Johnny North
- North extends to make a catch in 1950

No. 55
- Positions: End, defensive end, defensive back

Personal information
- Born: June 17, 1921 Gilliam, Louisiana, U.S.
- Died: July 6, 2010 (aged 89) Covington, Louisiana, U.S.
- Listed height: 6 ft 2 in (1.88 m)
- Listed weight: 199 lb (90 kg)

Career information
- High school: Castle Heights Military Academy (Lebanon, Tennessee)
- College: Vanderbilt (1942, 1946-1947)
- NFL draft: 1945: 6th round, 51st overall pick

Career history

Playing
- Baltimore Colts (1948-1950);

Coaching
- Tennessee Tech (1954) Assistant; Kentucky (1956–1961) Assistant; LSU (1962–1964) Assistant; Detroit Lions (1965–1972) Receivers coach; New Orleans Saints (1973) Offensive coordinator/receivers coach; New Orleans Saints (1973–1975) Head coach; Atlanta Falcons (1976–1982) Running backs coach; New Orleans Breakers (1984) Quarterbacks coach;

Awards and highlights
- First-team All-SEC (1947); Second-team All-SEC (1946);

Career NFL/AAFC statistics
- Receptions: 38
- Receiving yards: 784
- Total touchdowns: 6
- Stats at Pro Football Reference
- Coaching profile at Pro Football Reference

= Johnny North =

American football player and coach (1921–2010)

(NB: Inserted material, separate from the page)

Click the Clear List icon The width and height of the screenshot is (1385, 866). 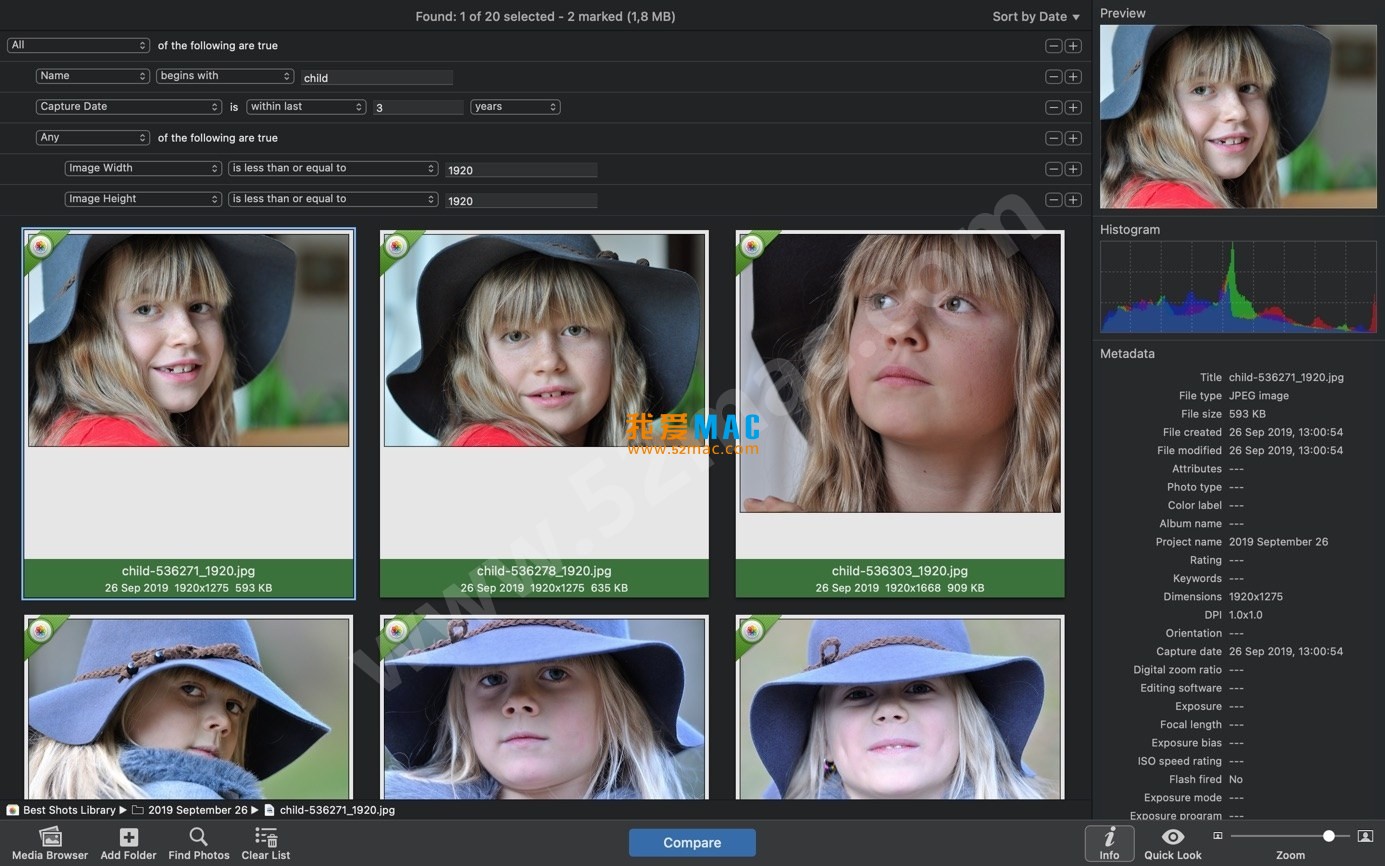(266, 838)
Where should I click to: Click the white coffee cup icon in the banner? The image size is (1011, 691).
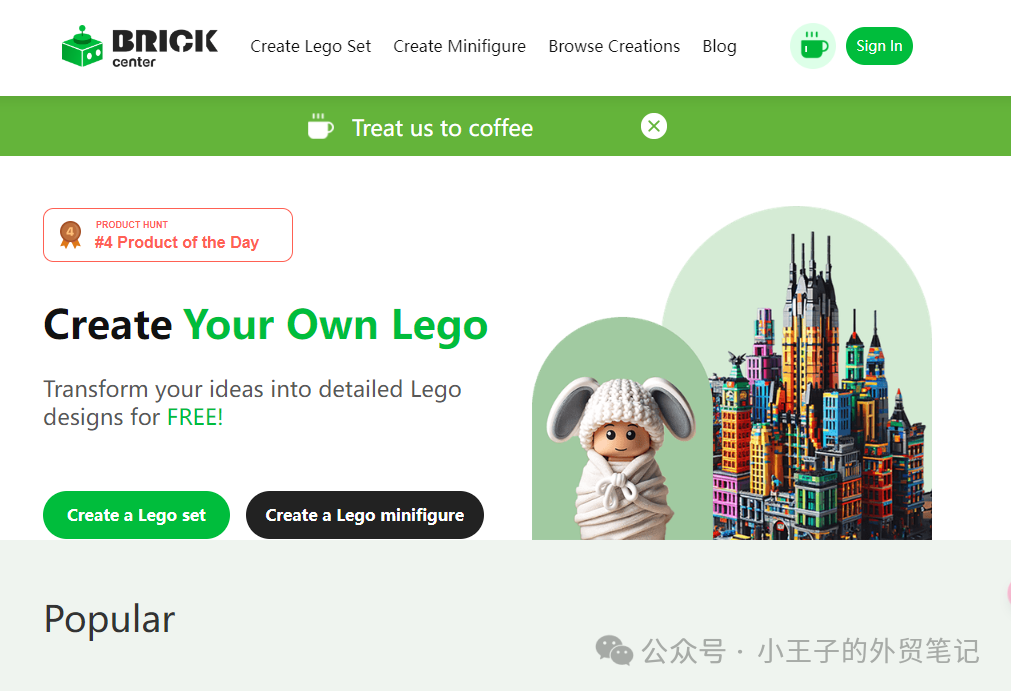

John Puckett North (June 17, 1921 – July 6, 2010) was an American football player and coach. He played offensive and defensive end in the National Football League (NFL) for the Baltimore Colts, as well as for the Baltimore Colts of the All-America Football Conference (AAFC). He played college football at Vanderbilt University and was drafted in the sixth round of the 1945 NFL draft by the Washington Redskins.

==Biography==

A native of Gilliam, Johnny North grew up in Old Hickory, Tenn. He lettered in football, basketball and track at Castle Heights High School in Tennessee. He is a member of the Castle Heights Hall of Fame.

After receiving several offers, he signed with Vanderbilt, where he played football and basketball and ran track in 1942. But after his freshman year, he enlisted in the Marines to fight in World War II at the age of 17. He achieved the rank of sergeant, but was wounded on the Island of Tinian, having been shot multiple times in both calves, and was rushed to medical care. His parents were told that he had died, and upon discovering he was alive but injured, inquired about his condition. The doctors said he would never walk again. This proved only to hold true for about a year. He had begun walking around the hospital on his hands in his free time, and pushed himself hard in physical therapy, that he soon regained his strength. He was awarded a Purple Heart.

After his playing career, North moved into coaching. He was a high school coach in Alabama, then in college at Tennessee Tech, Kentucky, and LSU before moving into the professional ranks with the Detroit Lions. In 1973, he became offensive coordinator of New Orleans Saints. With two games remaining in the 1973 preseason, head coach J.D. Roberts was fired and North was chosen to replace him.

In his first regular season game, the Saints were embarrassed at Tulane Stadium by the rival Atlanta Falcons 62–7. New Orleans went 5–9 in both 1973 and 1974, the team's final seasons at Tulane Stadium. North led the Saints into the Louisiana Superdome in 1975, but was fired on October 27 following a 38–14 loss to the Los Angeles Rams which left the team 1–5. He subsequently spent seven years as an assistant coach for the Atlanta Falcons and one season as quarterback coach for the USFL New Orleans Breakers.